Andrea Sottimano

Gelegen op de grens van de dorpen Neive en Barbaresco was dit een vrij middelmatig domein tot dat zoon Andrea na oenologie-studies het roer overnam – met denderend succes. Een erg gedreven en enthousiast man, die een groep wijnliefhebbers als vrienden ontvangt.

Een eerste bewijs van het vakmanschap van Andrea is dat hij ook in staat is om in zwakkere jaren zoals 2002 mooie wijnen te maken, wat hij ons direct bewees met een vatstaal van de 2002 Barbaresco Pajoré, verrassend mooi en elegant (zie proefnota). Hij vertelde ook dat 2002 in zijn sector (Barbaresco en omstreken) niet zo dramatisch was als in Barolo (minder hagelschade in de lente). Inderdaad, het is maar enkele tientallen kilometers tussen de twee regio’s, niet meer, maar ze kunnen wel een duidelijk verschil maken in klimatologische omstandigheden.

De wijngaarden hebben een mooie ouderdom: 35-50 jaar voor de Dolcetto en de Barbera, en minstens 50 jaar voor de Barbaresco’s.
De wijnen (en dan natuurlijk vooral de Barbaresco’s) tonen duidelijk dat hij een erg groot belang hecht aan het eigen karakter van de verschillende wijngaarden. Hij is erg zorgzaam om juist dat onderscheid in terroir naar voor te laten komen. En het is hier een beetje zoals in Bourgogne: zelfs maar 500 meter afstand kan al zorgen voor een duidelijk karakterverschil in de wijnen. Bij Sottimano geen gemengde eenheidsworst, maar juist een gamma van top-Barbaresco’s die een mooie expressie zijn van de verschillende facetten van Piemontese wijnen.

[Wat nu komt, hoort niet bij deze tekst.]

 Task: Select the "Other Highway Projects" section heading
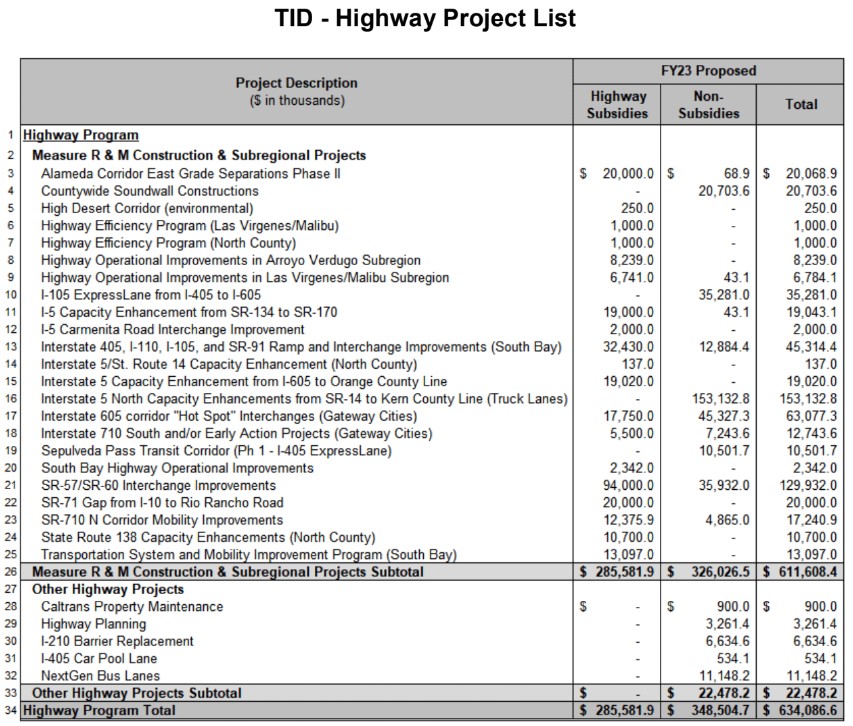pyautogui.click(x=108, y=589)
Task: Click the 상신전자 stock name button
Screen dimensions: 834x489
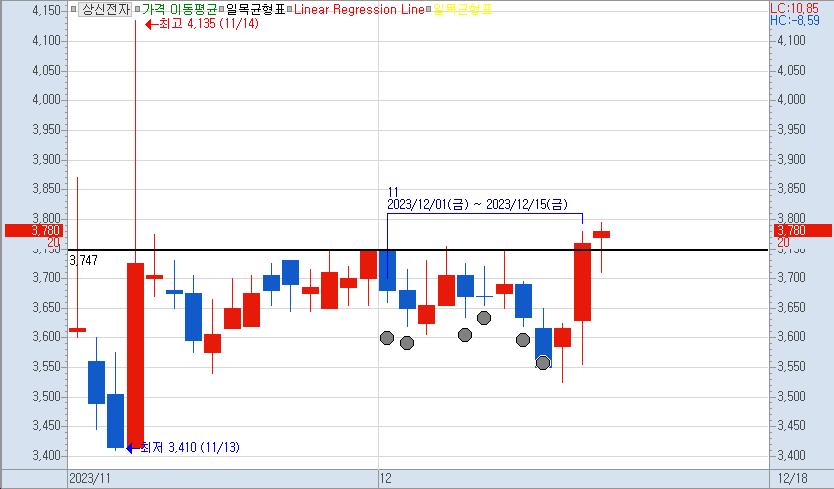Action: pyautogui.click(x=105, y=9)
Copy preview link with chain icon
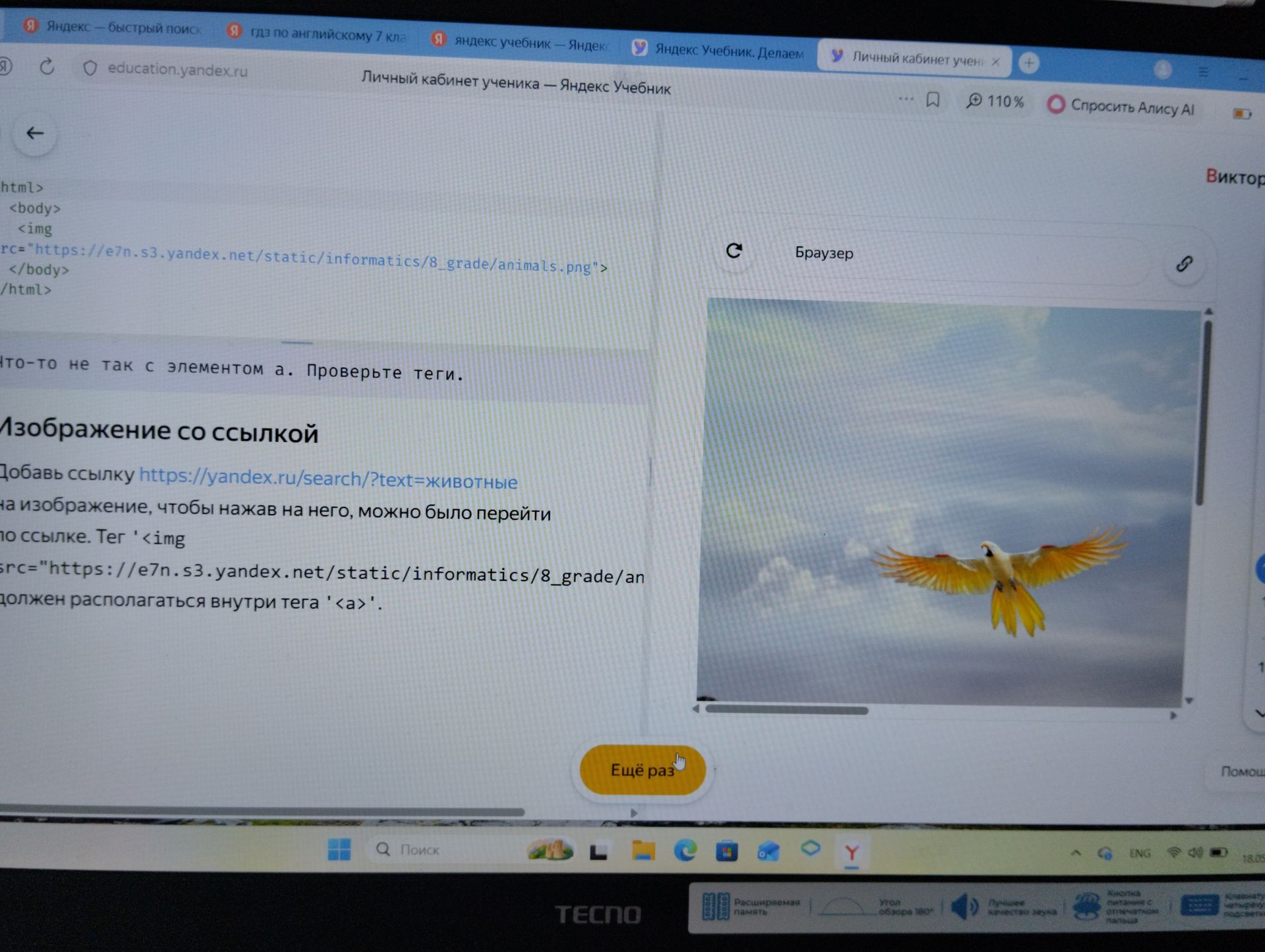Viewport: 1265px width, 952px height. (1185, 264)
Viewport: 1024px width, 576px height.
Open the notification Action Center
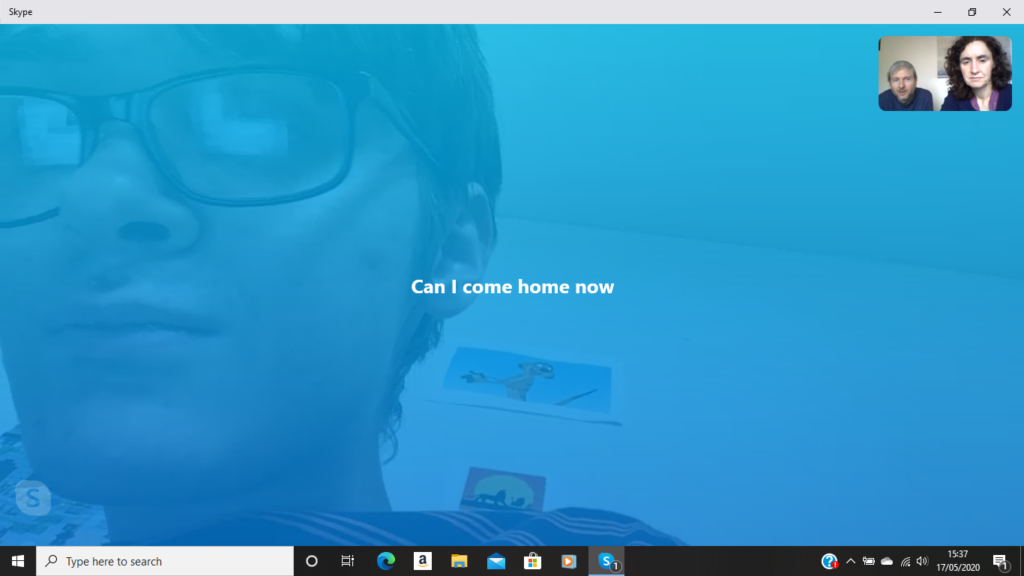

Zo is de Barbaresco Fausoni, die uit Neive komt, eerder een minerale elegantie en een balsamico-toets in de neus. Currá komt uit het dorp Barbaresco, 2 kilometer verderop, waar het fruit dominanter is. Cottá ligt nog eens 500 meter verder – niet meer – en heeft nog duidelijker fruit en als maar minder dat balsamische. Pajoré tenslotte ligt in de hoogte vlak bij Treiso, en is typisch erg geconcentreerd met nogal een donkere kleur voor een Nebbiolo-wijn, een kruidige neus met tabak toetsen en een vrij strenge mond in zijn jeugd.

Sottimano is een absoluut topadres is voor complexe en toch hedonistische Barbaresco’s.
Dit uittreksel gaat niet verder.